Hey mousey I like that one. I keep my water in a 5g water bottle sitting on the floor next to my tanks so adjusting at the tap wouldn't work for me.

If I put one of those stick on thermometers on the outside of my plastic bottle would it read close to accurate? I don't think a floating one would be easy to read if it keeps moving around in there.


----------



## darkfalz (May 7, 2006)

I have two 25 watt heaters in my 30L water change tub that I turn on the night before.


----------



## mousey (Jan 18, 2005)

welll Loco I would use the floating thermometer. There is a variation of a couple of degrees between most kind of thermometers anyway.
You can check the temp of the tank with the same thermometer you use to check the 5 gal bucket with.
i dunno how long it will take to heat up your water though. You will just have to experiment different times in the microwave.
At least in the summer the water and tank are about the same so it is less hassle.
Also others here say you can take the water out of the tap just before you use it at the right temp. just add somewater treatment to neutralize the chlorine/ chloramines.


----------



## locojay (May 22, 2006)

ok mousey after some consideration I agree, the floating type would be better. My only issue is this is that I'm using a 5g bottle, not a bucket. It's one of those bottles that sits on top of the average office water cooler. I'm going to tie a line around the neck of the bottle and around the thermometer so I can pull it up and read it when I need to. I doubt that a regular sewing thread would be safe since it's going to spend some time floating on the surface. Any suggestions?



darkfalz said:


> I have two 25 watt heaters in my 30L water change tub that I turn on the night before.


I just might switch to this method when I have a little cash to spend.


----------



## mousey (Jan 18, 2005)

Most sewing thread is a combination of polyester and cotton. think of the amount of washes the clothes get and the blended thread does not destruct.
in the good old days thread was 100% cotton and it did rot after many washes or sweats into the clothes.

I remember the good old days!
You can always cut off the top of the water jug and another free way to get buckets is to watch the recyclables on garbage day.

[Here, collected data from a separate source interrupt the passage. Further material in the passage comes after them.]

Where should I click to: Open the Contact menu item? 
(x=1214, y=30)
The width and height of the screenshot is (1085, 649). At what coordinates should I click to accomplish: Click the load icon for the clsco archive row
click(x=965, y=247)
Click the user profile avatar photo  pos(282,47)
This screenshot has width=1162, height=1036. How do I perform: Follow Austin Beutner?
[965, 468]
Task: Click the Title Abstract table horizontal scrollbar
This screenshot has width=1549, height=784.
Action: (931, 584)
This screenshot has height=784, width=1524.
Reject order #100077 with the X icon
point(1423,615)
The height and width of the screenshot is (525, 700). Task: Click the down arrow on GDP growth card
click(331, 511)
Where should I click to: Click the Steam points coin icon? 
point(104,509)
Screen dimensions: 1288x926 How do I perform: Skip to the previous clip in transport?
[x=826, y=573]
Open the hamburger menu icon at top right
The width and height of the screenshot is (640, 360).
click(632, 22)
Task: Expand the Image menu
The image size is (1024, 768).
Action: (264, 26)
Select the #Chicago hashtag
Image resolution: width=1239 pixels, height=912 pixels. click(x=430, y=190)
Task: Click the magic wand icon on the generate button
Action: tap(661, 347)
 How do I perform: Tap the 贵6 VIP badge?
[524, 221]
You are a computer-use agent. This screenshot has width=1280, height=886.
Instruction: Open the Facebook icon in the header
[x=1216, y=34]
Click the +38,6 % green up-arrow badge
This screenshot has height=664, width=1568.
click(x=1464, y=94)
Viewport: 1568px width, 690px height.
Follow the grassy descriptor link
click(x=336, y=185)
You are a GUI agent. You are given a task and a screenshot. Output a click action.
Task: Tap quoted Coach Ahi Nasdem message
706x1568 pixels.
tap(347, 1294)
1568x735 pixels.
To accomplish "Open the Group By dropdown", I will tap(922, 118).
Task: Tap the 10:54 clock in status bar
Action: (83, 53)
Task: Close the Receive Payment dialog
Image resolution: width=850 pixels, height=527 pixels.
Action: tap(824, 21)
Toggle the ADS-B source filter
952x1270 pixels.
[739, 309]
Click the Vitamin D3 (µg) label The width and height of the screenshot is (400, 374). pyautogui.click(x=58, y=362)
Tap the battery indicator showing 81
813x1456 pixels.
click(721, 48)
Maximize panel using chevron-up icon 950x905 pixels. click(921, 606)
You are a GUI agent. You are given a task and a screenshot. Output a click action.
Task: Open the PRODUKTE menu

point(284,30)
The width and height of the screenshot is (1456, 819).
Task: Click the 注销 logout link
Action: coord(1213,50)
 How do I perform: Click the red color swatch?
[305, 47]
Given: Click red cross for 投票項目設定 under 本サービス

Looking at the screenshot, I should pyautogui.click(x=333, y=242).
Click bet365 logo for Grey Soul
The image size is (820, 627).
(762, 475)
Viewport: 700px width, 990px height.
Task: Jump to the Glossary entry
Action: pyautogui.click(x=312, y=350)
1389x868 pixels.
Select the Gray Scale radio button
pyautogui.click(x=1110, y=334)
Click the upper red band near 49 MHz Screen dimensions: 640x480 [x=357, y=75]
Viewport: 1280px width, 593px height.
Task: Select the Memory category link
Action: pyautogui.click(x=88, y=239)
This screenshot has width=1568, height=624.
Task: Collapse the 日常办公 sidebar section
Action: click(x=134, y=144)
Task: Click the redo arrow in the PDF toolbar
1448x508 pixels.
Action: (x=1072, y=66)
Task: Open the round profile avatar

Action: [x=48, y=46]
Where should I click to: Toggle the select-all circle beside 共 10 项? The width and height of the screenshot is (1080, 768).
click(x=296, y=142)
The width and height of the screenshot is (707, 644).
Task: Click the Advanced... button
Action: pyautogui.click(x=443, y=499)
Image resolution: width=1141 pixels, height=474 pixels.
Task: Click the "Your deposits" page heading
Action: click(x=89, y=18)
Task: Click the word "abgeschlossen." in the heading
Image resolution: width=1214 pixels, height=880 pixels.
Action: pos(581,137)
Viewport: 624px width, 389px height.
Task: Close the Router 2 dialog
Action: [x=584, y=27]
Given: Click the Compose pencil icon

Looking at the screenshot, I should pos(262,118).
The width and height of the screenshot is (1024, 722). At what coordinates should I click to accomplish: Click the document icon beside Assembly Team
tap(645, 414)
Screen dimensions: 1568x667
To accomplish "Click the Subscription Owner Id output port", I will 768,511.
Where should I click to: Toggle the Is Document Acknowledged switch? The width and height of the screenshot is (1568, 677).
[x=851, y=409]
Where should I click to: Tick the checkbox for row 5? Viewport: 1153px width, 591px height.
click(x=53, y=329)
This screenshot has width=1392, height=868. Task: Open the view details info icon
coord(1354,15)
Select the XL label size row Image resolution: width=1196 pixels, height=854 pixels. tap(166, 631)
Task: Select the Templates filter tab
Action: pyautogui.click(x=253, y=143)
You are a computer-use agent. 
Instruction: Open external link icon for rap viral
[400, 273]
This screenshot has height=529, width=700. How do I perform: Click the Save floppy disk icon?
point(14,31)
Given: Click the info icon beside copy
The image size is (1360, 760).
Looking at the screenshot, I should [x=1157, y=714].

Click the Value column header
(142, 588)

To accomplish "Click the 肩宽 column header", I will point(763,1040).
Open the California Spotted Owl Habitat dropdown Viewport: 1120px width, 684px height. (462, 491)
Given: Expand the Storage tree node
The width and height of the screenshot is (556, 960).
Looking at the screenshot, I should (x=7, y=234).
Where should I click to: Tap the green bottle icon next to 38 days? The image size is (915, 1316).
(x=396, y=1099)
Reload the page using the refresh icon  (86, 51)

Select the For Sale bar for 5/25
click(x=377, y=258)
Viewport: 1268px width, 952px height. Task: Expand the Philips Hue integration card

My italian neighbors always have 5 gallon buckets in the recycle bins.


----------



## locojay (May 22, 2006)

Thanks for all your help Mousey. I ran to Walmart last night and picked up some floating thermometers and some string for pulling them up. Now both my bottles are set up and I can monitor their temps and use my microwave to adjust them. Very nice.

Can you believe I mentioned the adding of heated water to adjust the temp to the guy at the lfs last night and he told me it was a load of crap? He said first of all I'd have to add way more than a few cups of heated water to change the temp and second of all it doesn't matter anyway, just throw the water in there, the fish will be fine.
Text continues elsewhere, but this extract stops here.